Huge News!Announcing our $40M Series B led by Abstract Ventures.Learn More
Socket
Sign inDemoInstall
Socket

csv-diff

Package Overview
Dependencies
Maintainers
1
Alerts
File Explorer

Advanced tools

Socket logo

Install Socket

Detect and block malicious and high-risk dependencies

Install

csv-diff

Python CLI tool and library for diffing CSV and JSON files

  • 1.2
  • PyPI
  • Socket score

Maintainers
1

csv-diff

PyPI Changelog Tests License

Tool for viewing the difference between two CSV, TSV or JSON files. See Generating a commit log for San Francisco’s official list of trees (and the sf-tree-history repo commit log) for background information on this project.

Installation

pip install csv-diff

Usage

Consider two CSV files:

one.csv

id,name,age
1,Cleo,4
2,Pancakes,2

two.csv

id,name,age
1,Cleo,5
3,Bailey,1

csv-diff can show a human-readable summary of differences between the files:

$ csv-diff one.csv two.csv --key=id
1 row changed, 1 row added, 1 row removed

1 row changed

  Row 1
    age: "4" => "5"

1 row added

  id: 3
  name: Bailey
  age: 1

1 row removed

  id: 2
  name: Pancakes
  age: 2

The --key=id option means that the id column should be treated as the unique key, to identify which records have changed.

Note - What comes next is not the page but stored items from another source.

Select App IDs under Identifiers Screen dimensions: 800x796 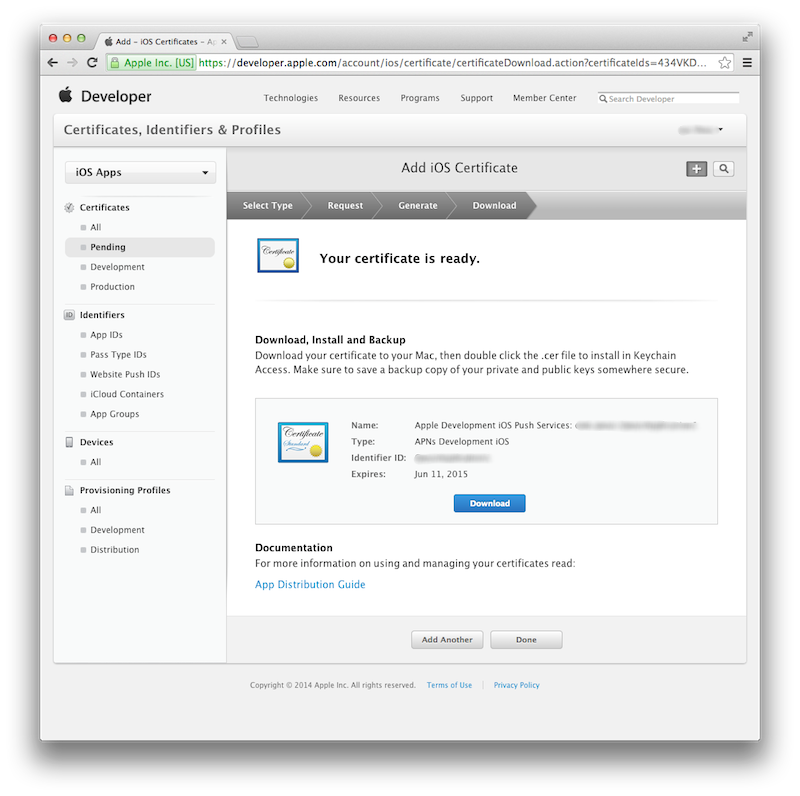(106, 334)
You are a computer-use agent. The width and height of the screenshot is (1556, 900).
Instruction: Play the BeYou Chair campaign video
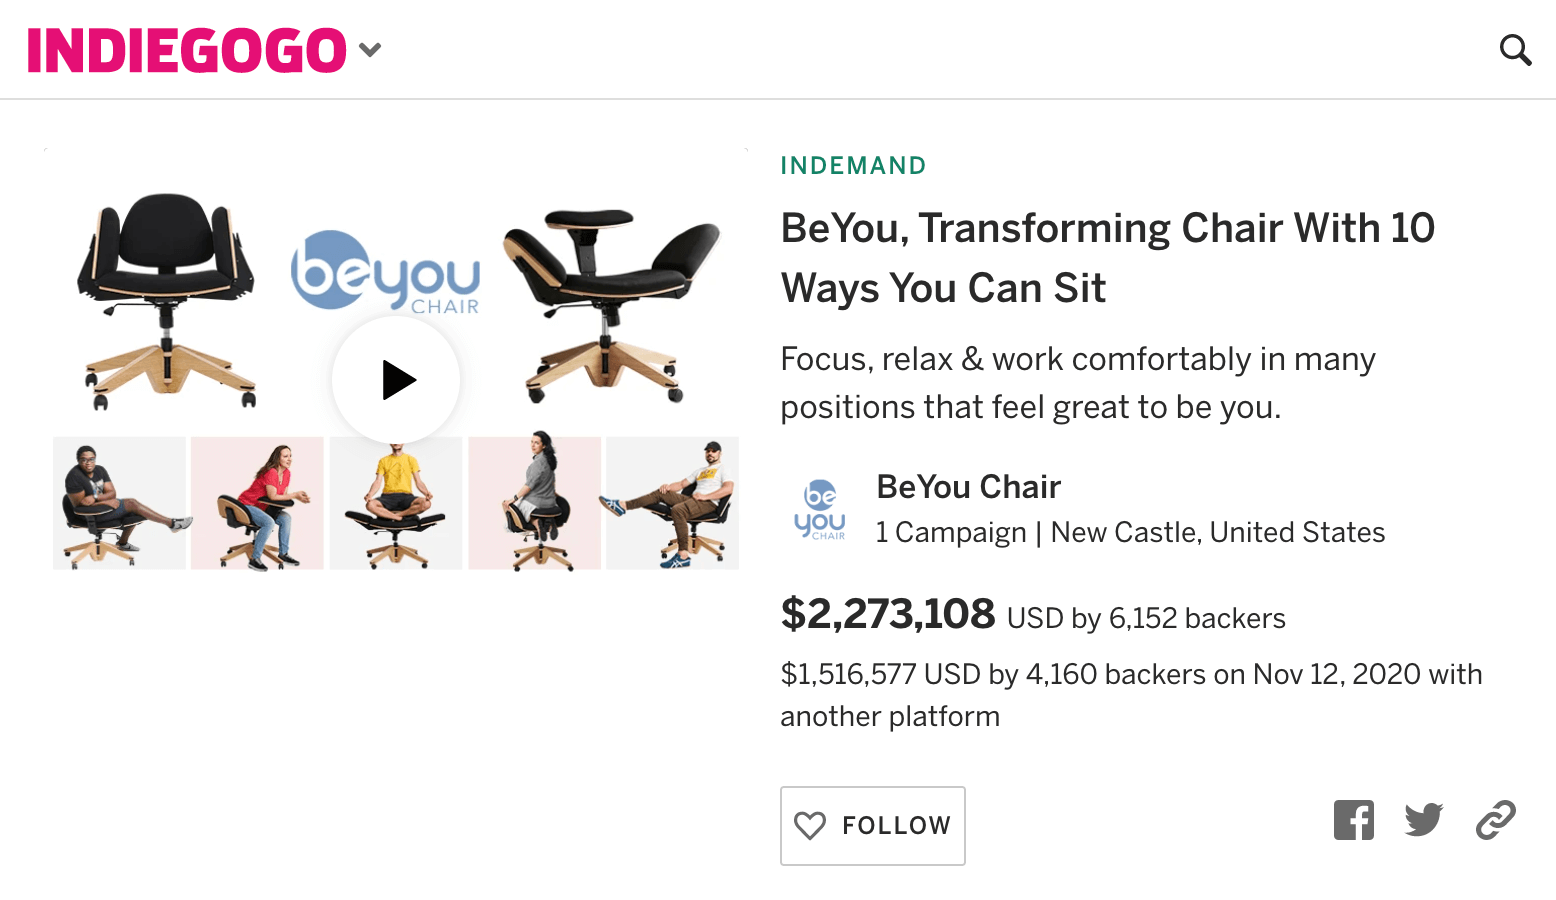(x=396, y=380)
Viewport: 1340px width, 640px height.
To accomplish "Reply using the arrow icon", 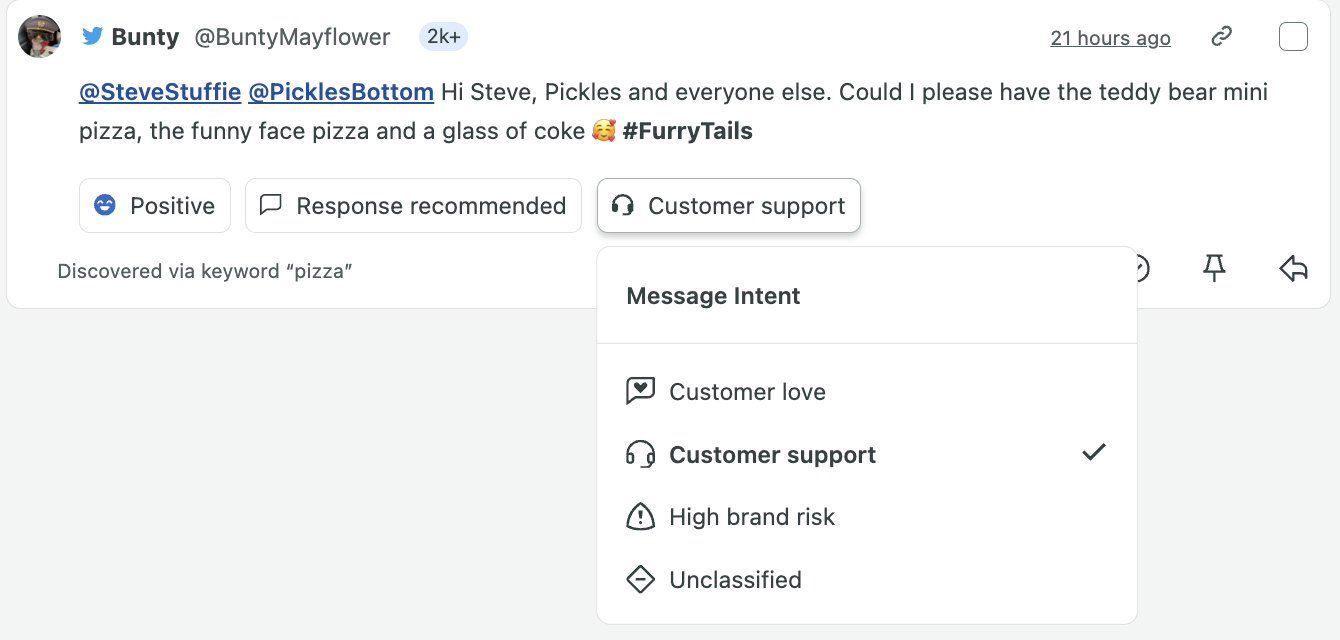I will (1293, 268).
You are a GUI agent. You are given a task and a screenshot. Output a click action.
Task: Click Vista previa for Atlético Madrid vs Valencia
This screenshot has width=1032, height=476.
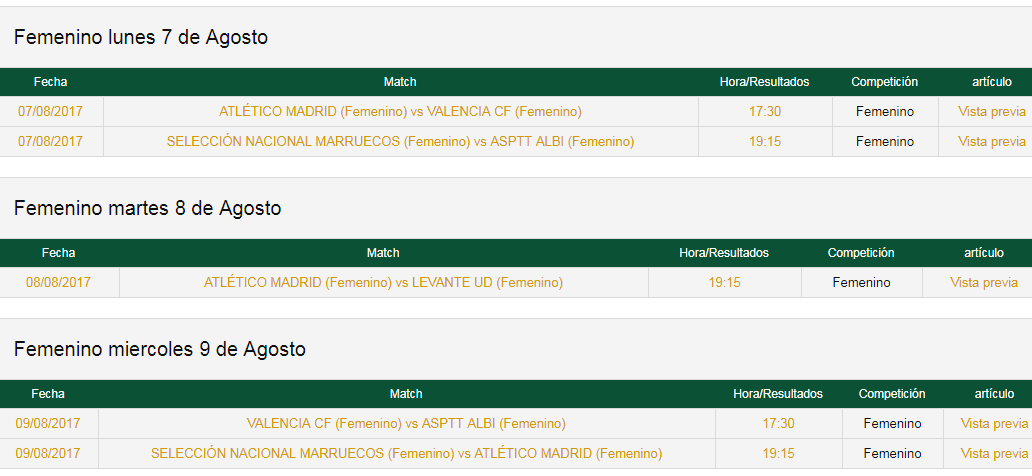992,112
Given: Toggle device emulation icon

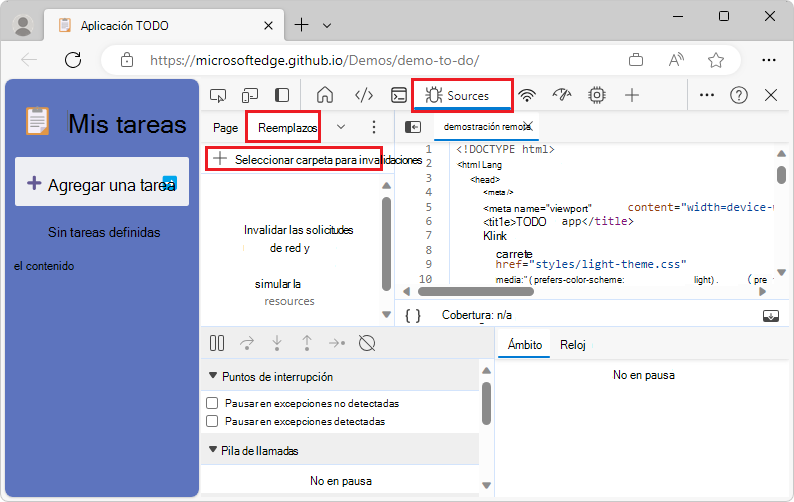Looking at the screenshot, I should click(250, 96).
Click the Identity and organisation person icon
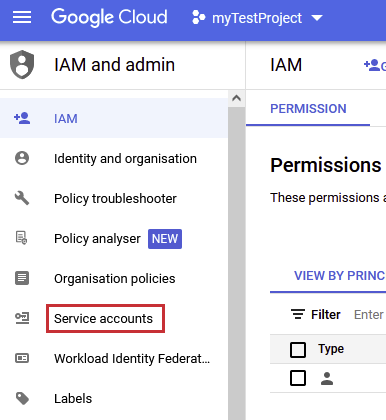Screen dimensions: 386x420 22,158
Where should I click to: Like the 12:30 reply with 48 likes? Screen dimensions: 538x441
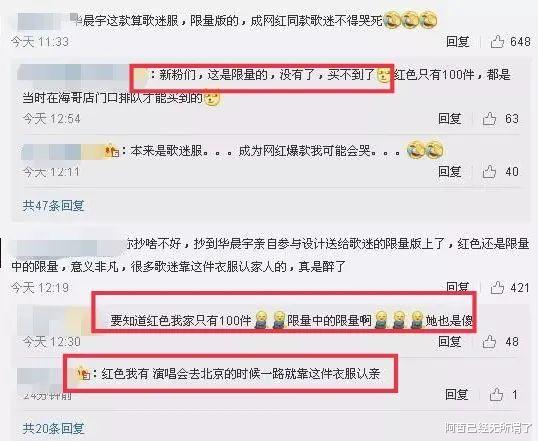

The tool will automatically detect if your files are comma- or tab-separated. You can over-ride this automatic detection and force the tool to use a specific format using --format=tsv or --format=csv.

You can also feed it JSON files, provided they are a JSON array of objects where each object has the same keys. Use --format=json if your input files are JSON.

Use --show-unchanged to include full details of the unchanged values for rows with at least one change in the diff output:

% csv-diff one.csv two.csv --key=id --show-unchanged
1 row changed

  id: 1
    age: "4" => "5"

    Unchanged:
      name: "Cleo"

JSON output

You can use the --json option to get a machine-readable difference:

$ csv-diff one.csv two.csv --key=id --json
{
    "added": [
        {
            "id": "3",
            "name": "Bailey",
            "age": "1"
        }
    ],
    "removed": [
        {
            "id": "2",
            "name": "Pancakes",
            "age": "2"
        }
    ],
    "changed": [
        {
            "key": "1",
            "changes": {
                "age": [
                    "4",
                    "5"
                ]
            }
        }
    ],
    "columns_added": [],
    "columns_removed": []
}

Adding templated extras

You can specify additional keys to be displayed in the human-readable format using the --extra option:

--extra name "Python format string with {id} for variables"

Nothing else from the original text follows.